Face it, progressives. This is the absolute worst time in history to run out of other people's money to spend.
That's exactly what has happened in Chicago. And New York City is also facing fiscal Armageddon shortly after the almost-certain next mayor, Zohran Mamdani, has to propose his first budget.
There aren't enough "rich people" to "pay their fair share" or "greedy corporations " to "pony up" for the two cities to balance the books without huge tax increases. The budget shortfalls facing New York City, and especially Chicago, are historic and horrifying.
Chicago's budget deficit for FY 2025 is insurmountable, at $1.1 billion. Deficits for 2026 and 2027 are expected to be even larger.
Couple the city budget deficit with a Chicago Public Schools (CPS) deficit of $734 million for the coming school year, and you have a recipe for catastrophe.
Both the city budget and the CPS budget must, by law, be balanced. So must the New York City budget. Years of overspending, depending on Washington for pandemic dollars, and accounting tricks had led to the current crisis in both cities.
"Can progressives, no longer able to sidestep the stark budgetary realities that have been well understood now for months, make the tough decisions that those in the positions they hold are called upon to make when they seek these seats of responsibility?" asks the Chicago Tribune Editorial Board.
Budget-wise, New York City is in even worse shape.

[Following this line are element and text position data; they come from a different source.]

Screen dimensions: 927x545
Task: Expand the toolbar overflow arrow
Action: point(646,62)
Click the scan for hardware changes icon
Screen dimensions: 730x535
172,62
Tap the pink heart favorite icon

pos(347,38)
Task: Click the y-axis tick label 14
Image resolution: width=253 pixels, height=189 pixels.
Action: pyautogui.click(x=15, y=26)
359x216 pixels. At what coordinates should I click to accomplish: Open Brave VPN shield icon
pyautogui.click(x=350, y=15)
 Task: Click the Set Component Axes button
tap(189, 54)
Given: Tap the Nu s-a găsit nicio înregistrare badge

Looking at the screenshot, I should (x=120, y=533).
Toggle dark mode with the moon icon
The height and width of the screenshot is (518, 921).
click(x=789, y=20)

Mamdani will face a $6-8 billion deficit hole that must be plugged.
"The city has built up spending to an unsustainable level," says Ana Champeny, the vice president for research at the Citizens Budget Commission, an independent watchdog. "Even if the revenue estimates are too low and you take into account underspending, you're still facing a good $6 billion hole you need to fill before you think about anything new."

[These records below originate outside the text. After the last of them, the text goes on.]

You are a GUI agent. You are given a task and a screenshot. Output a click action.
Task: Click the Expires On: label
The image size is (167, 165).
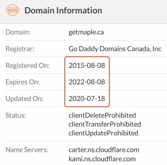[x=23, y=82]
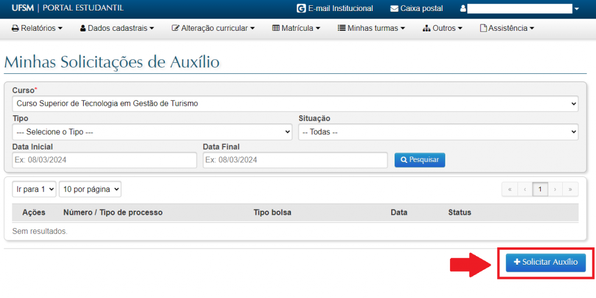Click the printer icon for Relatórios
Screen dimensions: 596x298
click(15, 28)
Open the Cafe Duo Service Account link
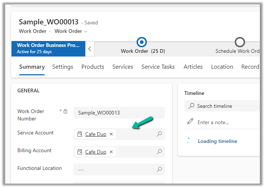 (96, 134)
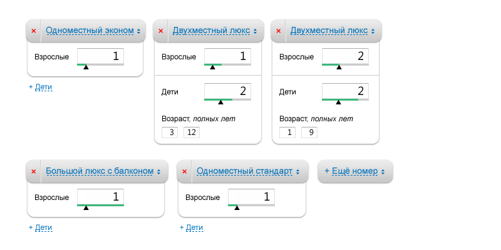Focus the adults count field in Одноместный эконом
The width and height of the screenshot is (501, 250).
coord(100,56)
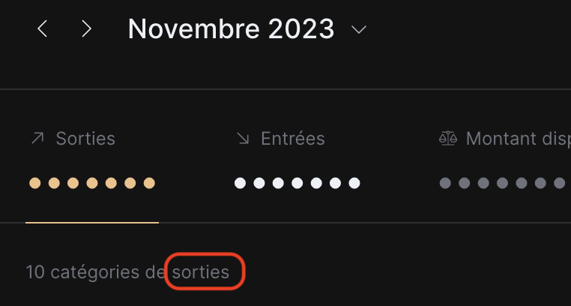Click the first grey dot under Montant
This screenshot has width=571, height=306.
(445, 183)
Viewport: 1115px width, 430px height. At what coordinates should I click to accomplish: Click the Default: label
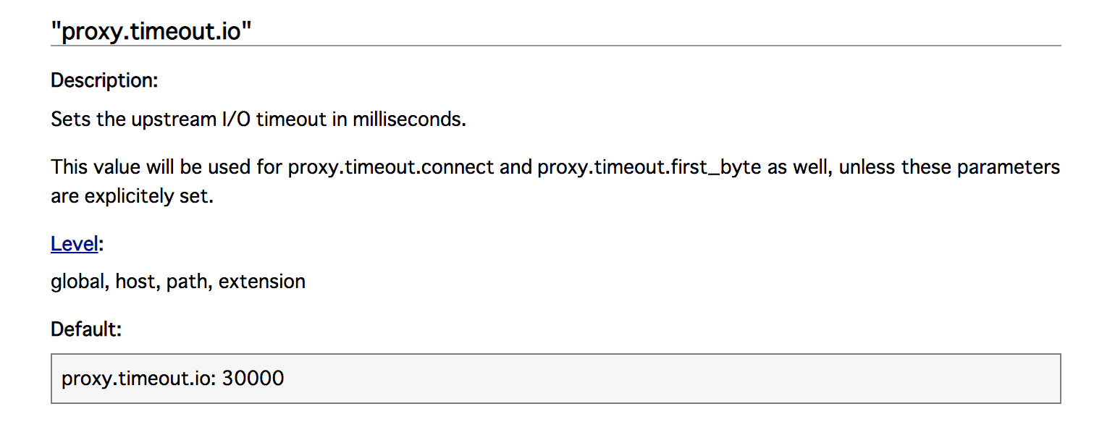pos(86,329)
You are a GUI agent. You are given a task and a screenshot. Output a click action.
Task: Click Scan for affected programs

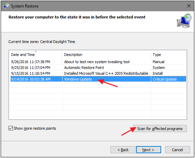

Already, the city has a budget gap of about $3 billion, which it has been able to cover only by prepaying for city services with accumulated surplus tax revenue from the pandemic years, when outsized Wall Street profits filled city coffers.
But those surplus funds are quickly being drawn down, even as tax revenues continue to grow. Meanwhile, lingering pandemic-era federal aid is also running out, and the Republican president and Congress are exceedingly unlikely to give the city more money anytime soon.
Under less optimistic scenarios, Champeny says New York's fiscal hole will be $8 billion in the coming fiscal year and close to $10 billion after that.
Both cities made monumental mistakes with the tens of billions in COVID-era aid that Congress gifted to them. Instead of fixing structural problems with their budgets, fully funding pensions, and husbanding resources for when the aid ran dry, the two cities hired lavishly, especially the CPS, which is now facing the loss of pandemic funding and a bloated bureaucracy they can't pay for.
Even if these radical leftist mayors can find the money to close their respective deficits, other massive problems are just over the horizon. Both cities have badly underfunded municipal pension systems and creaky mass transit. Both items are going to need huge infusions of cash to remain solvent.
What are both men going to do? Obviously, they are going to have to compromise on most of their key issues. But do either of them have the political courage to buck their radical supporters and do what's right for their cities?
Brandon Johnson has, so far, demonstrated no vision, no courage at all.
Within a few weeks, between the school board’s action and the recommendations of Johnson’s budget working group (as well as City Hall’s response to those suggestions), we should have a much better idea than we do now of whether pragmatism will hold sway in resolving Chicago’s budget crises. Will unionized city workers be asked to make sacrifices to help balance the budget or will Johnson and fellow progressives put most of the onus on taxpayers?
Johnson isn’t the only Chicago politician responsible for the city’s current sorry predicament. Since Rahm Emanuel left office after two terms as Chicago mayor, this city has grown the size of its government even as its leaders knew federal aid was transitory and the exorbitant bill to shore up Chicago’s underfunded pensions only would grow for the foreseeable future.
Both men will find a way to blame others for their failures. They will continue to insist that the money is out there and that we just have to keep digging in the s**t pile to find that unicorn.